Town Manager Angie Sprang said if the town receives the grant, much of the work could get started next year. She also hopes to list some of the suggested road improvement projects on the ballot for the Pikes Peak Rural Transportation Authority proposition, which will be decided on during the April 2022 election.
And the future of the Catamount Trail reared its ugly head again. Blasi heavily criticized the mayor and trustees for earlier comments, which put much of the blame on the former trails committee for not pursuing proper procedures in developing the popular trail route between GMF and the Catamount Reservoirs. This was developed, according to Blasi, over a lengthy period and was well-publicized.
This trail was recently shut down due to a dispute with a private property owner. Blasi questioned the stance taken by town leaders and took offense at the comments against the former trails group and a group of hard-working volunteers. “That simply is not true,” said the chairman of the former trails committee, in referring to allegations that the group developed routes that clashed with private property owners, the U.S. Forest Service and Colorado Springs Utilities.
Several residents last week also complained about the breakdown in the town’s Zoom system for recording meetings. Last week’s forum was reportedly extremely inaudible for Zoom participants.

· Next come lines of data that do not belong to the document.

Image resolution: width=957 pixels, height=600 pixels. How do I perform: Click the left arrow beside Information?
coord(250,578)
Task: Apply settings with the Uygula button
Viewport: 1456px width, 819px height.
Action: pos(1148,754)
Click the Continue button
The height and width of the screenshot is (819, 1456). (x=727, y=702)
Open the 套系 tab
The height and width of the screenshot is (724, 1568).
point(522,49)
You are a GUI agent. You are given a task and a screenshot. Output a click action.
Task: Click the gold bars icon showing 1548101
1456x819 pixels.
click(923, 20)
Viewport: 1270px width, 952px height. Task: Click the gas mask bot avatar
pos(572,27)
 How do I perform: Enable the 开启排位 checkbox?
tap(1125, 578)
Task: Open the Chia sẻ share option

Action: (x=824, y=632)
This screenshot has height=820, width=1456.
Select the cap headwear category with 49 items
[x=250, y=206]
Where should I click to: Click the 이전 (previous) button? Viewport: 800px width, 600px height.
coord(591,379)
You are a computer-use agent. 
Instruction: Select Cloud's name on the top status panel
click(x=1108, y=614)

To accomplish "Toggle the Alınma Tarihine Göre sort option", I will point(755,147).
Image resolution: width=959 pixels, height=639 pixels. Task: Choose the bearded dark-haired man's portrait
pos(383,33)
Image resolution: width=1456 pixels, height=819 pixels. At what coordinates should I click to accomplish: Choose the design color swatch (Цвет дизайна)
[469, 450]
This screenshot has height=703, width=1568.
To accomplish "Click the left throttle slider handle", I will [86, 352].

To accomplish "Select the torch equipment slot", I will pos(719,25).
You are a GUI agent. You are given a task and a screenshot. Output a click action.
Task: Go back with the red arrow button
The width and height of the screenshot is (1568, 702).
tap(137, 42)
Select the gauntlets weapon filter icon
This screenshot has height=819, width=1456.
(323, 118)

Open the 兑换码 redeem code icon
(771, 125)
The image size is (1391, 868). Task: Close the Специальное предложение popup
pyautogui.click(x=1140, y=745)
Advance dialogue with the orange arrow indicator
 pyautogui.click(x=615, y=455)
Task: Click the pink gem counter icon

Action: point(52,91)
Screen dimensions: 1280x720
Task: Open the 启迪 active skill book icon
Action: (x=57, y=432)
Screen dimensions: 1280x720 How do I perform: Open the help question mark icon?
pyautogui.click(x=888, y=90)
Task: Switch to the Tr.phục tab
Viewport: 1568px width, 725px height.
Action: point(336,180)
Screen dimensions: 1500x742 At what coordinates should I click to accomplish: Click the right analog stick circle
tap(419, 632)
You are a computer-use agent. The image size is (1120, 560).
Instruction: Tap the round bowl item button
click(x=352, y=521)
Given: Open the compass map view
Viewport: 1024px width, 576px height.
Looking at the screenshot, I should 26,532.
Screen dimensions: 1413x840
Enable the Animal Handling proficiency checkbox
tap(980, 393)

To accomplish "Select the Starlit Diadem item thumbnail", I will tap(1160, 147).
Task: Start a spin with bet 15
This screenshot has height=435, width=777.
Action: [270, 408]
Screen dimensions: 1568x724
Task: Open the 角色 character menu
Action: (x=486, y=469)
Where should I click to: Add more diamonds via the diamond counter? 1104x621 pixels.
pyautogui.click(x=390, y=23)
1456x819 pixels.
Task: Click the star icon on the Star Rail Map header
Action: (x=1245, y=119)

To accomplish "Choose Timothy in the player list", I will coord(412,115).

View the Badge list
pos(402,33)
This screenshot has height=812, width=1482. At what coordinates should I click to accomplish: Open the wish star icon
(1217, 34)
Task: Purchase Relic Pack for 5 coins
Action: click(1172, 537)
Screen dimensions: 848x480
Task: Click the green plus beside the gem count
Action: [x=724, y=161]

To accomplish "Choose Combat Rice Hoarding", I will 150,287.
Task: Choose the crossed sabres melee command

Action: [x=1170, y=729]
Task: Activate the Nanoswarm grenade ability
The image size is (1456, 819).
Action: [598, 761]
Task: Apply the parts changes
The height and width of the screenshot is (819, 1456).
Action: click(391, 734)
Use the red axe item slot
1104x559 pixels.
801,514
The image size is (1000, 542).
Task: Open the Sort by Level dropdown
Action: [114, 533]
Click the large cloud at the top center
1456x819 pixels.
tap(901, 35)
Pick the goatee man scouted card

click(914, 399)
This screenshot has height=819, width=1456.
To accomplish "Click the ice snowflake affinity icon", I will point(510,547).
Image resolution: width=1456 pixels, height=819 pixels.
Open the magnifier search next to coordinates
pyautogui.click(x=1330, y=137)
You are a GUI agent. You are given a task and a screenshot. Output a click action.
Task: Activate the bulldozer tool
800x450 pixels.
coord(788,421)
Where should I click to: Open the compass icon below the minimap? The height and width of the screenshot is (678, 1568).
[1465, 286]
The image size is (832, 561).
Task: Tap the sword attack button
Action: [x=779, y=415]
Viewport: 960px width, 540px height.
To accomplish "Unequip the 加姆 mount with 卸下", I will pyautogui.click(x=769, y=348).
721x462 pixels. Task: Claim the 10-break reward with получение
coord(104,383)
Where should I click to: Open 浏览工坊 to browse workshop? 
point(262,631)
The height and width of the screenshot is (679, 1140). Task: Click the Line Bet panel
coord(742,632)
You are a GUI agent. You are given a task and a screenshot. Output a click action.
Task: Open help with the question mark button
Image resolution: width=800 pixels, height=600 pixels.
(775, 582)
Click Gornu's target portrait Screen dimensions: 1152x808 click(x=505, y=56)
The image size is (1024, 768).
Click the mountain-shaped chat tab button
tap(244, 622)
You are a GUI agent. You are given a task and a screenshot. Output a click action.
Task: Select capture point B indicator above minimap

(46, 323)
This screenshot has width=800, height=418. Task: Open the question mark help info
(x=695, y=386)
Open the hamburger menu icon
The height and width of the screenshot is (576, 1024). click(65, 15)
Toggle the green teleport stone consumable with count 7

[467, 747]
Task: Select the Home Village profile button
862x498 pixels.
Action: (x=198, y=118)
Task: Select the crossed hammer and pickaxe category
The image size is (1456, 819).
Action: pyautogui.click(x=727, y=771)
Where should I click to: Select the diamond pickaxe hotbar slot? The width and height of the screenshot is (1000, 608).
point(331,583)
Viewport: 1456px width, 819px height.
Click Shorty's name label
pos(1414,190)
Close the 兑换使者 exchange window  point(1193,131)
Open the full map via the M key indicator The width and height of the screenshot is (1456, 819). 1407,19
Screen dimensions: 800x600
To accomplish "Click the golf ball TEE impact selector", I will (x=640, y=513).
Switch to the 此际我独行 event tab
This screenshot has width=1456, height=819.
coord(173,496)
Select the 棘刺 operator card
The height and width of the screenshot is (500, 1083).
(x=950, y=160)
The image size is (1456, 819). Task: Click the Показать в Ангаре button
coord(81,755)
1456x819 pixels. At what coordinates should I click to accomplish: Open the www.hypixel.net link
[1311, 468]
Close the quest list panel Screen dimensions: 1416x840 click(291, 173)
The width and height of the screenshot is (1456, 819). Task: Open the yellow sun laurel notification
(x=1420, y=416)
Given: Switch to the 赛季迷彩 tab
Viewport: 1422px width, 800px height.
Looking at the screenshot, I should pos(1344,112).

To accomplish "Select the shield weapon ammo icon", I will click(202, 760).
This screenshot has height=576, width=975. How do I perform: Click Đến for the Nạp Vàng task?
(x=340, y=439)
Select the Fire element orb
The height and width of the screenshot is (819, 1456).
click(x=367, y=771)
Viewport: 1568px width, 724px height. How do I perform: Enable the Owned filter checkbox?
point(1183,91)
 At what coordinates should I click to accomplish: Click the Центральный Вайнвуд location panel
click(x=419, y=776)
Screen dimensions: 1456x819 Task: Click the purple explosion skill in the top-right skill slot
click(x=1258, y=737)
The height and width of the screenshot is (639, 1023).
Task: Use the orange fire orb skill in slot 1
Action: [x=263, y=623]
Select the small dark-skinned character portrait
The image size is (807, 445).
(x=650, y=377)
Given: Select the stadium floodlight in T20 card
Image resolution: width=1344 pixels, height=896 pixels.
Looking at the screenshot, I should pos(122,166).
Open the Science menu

Sprang conceded this could become a problem due to the departure of former clerk/treasurer Matt Gordon, who took his personal audio equipment when he recently resigned. Sprang cited the fact that Gordon was an audio engineer who was well-versed in this art. For months, GMF probably sported one of the best Zoom setups for a small community in the region.
The town manager stated that the fix for this situation could cost between $5,000 and $10,000. “We are doing the best we can,” said Sprang.
Newberry noted that Zoom meetings are not part of any legal requirements, and were done previously in the wake of COVID-19 shutdown period, when city hall was closed to the public.